The Hylow Project
... is a research project which has the aim to develop novel hydropower converters for very low head differences / pressure differences. It is funded under the European Commission’s Framework 7 Programme.
Hydropower is the oldest artificial power source known to man; it was already employed in antiquity; the Roman architect Vitruvius describes a water wheel driven by a current. In the Middle Ages and during the industrial revolution hydropower was employed on a large scale, with 25 to 30000 water wheels reported in England alone in 1850. The main hydropower machine employed then was the water wheel; this meant that individual installations had – in today’s assessment – very small power outputs ranging from 1.5 to (occasionally) 50 kW.

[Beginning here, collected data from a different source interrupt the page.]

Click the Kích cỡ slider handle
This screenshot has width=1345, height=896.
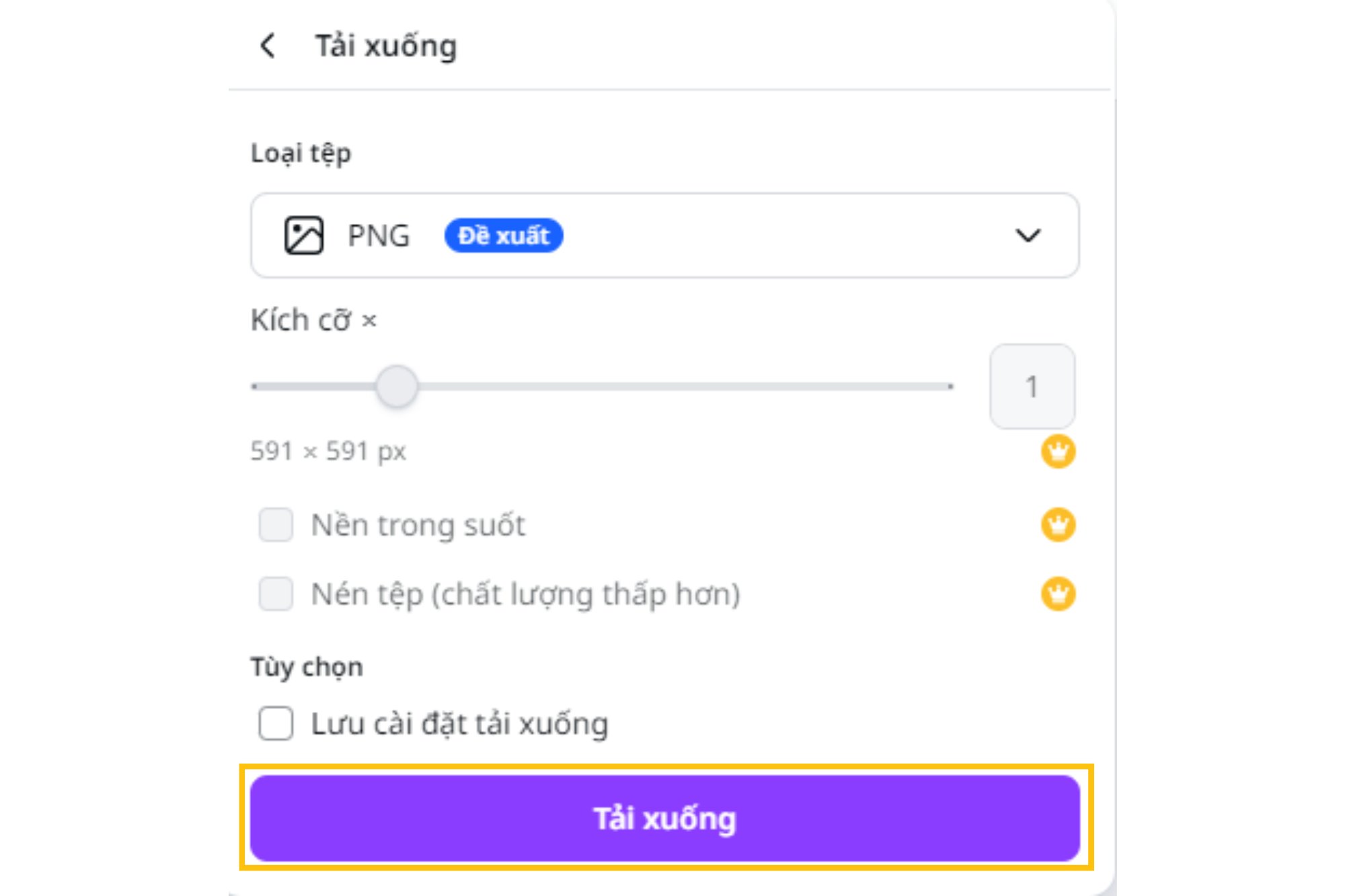(x=397, y=386)
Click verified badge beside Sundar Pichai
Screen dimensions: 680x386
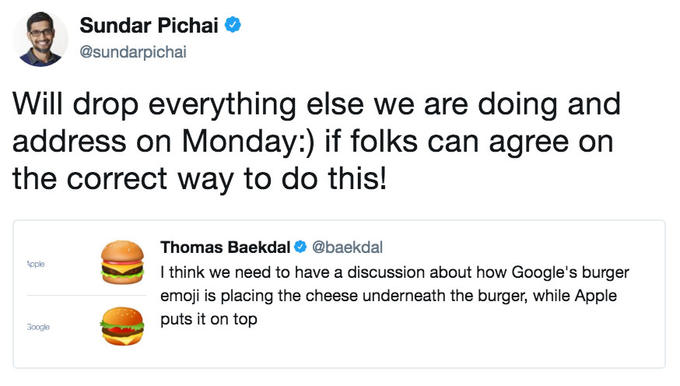click(233, 25)
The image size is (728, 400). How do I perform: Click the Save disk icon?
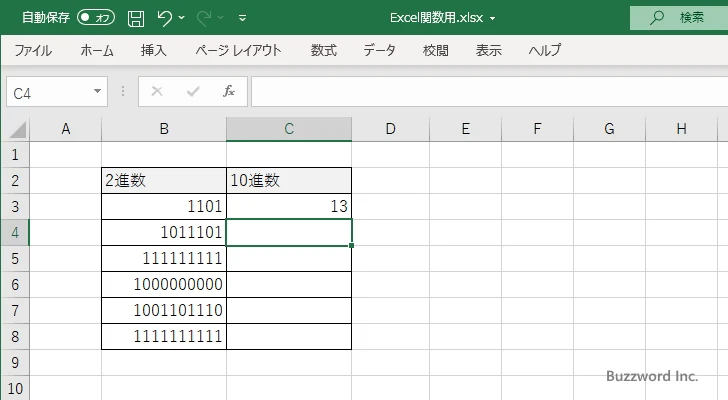click(136, 18)
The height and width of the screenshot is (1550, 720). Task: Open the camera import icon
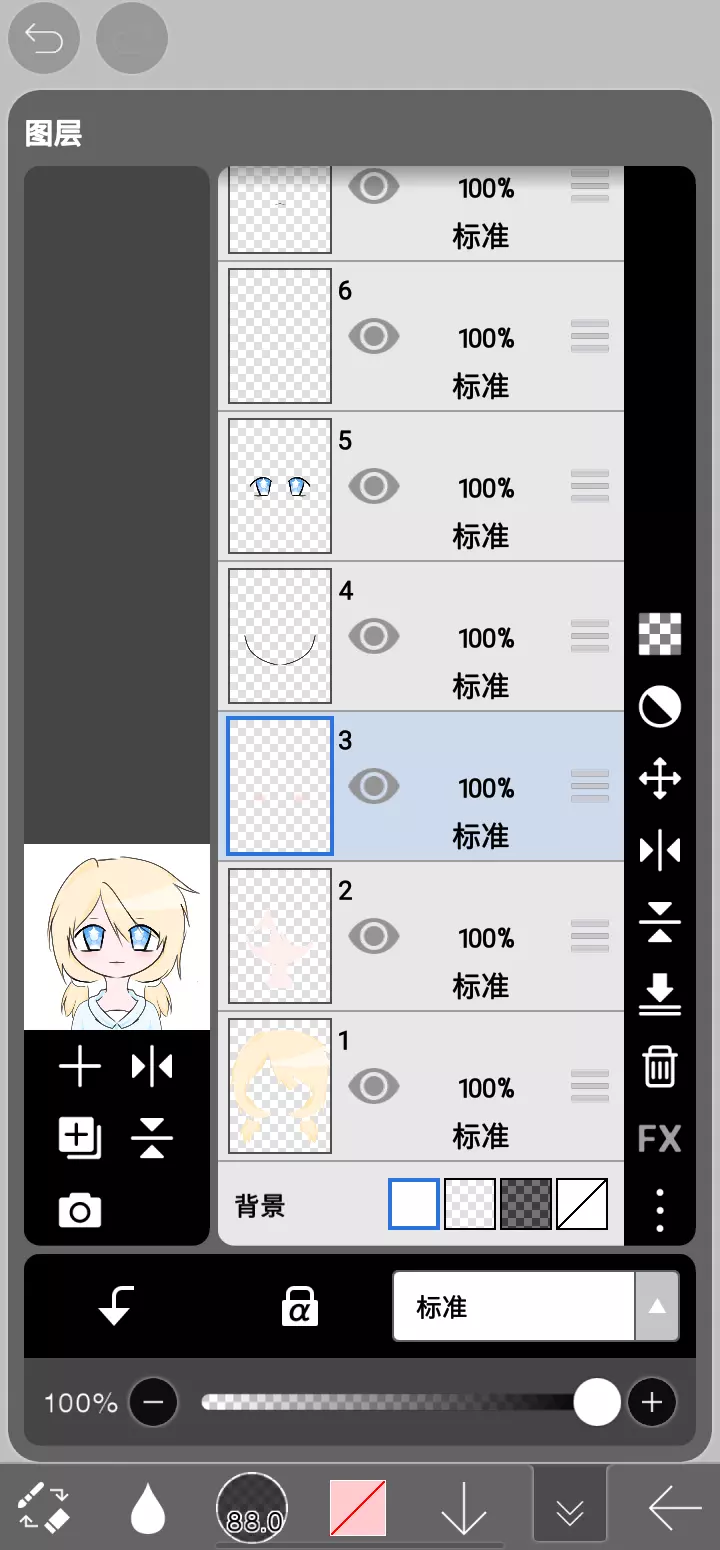pos(80,1211)
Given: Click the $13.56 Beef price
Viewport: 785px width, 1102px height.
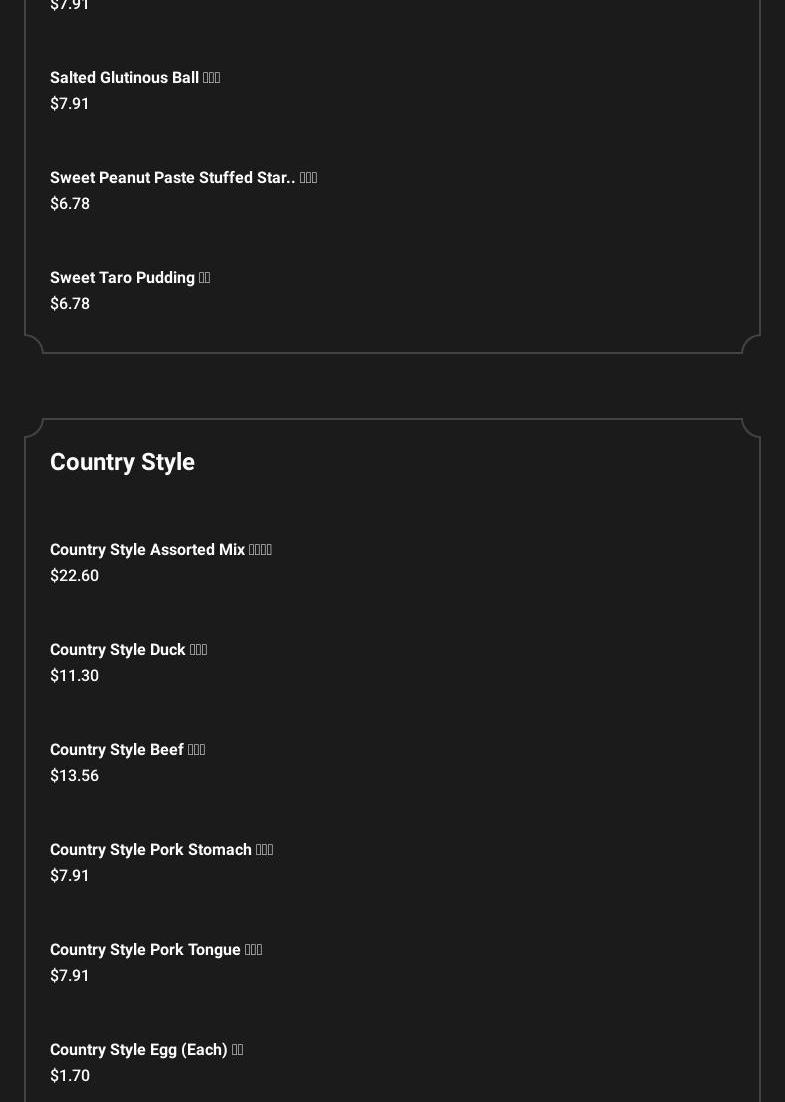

|unused hydro power: a river weir |
With the development of turbines in the 19th century serious hydropower exploitation started, with the construction of large dams and river power stations. Today, most of the hydropower potential in Europe is developed; there are only three segments of hydropower which are still unused:
(1) Hydropower with very low head differences between 0.5 and 2.5 m
(2) The energy of currents (river or tidal currents)
(3) Small pressure differences in pipelines (< 25 – 30 kPa)
It is estimated that in Germany alone, hydropower potential of 500 MW with head differences below 2m exists, which cannot be exploited for the lack of a cost-effective and ecologically acceptabel converter technology.
The project has 10 partners from five countries of the European Union.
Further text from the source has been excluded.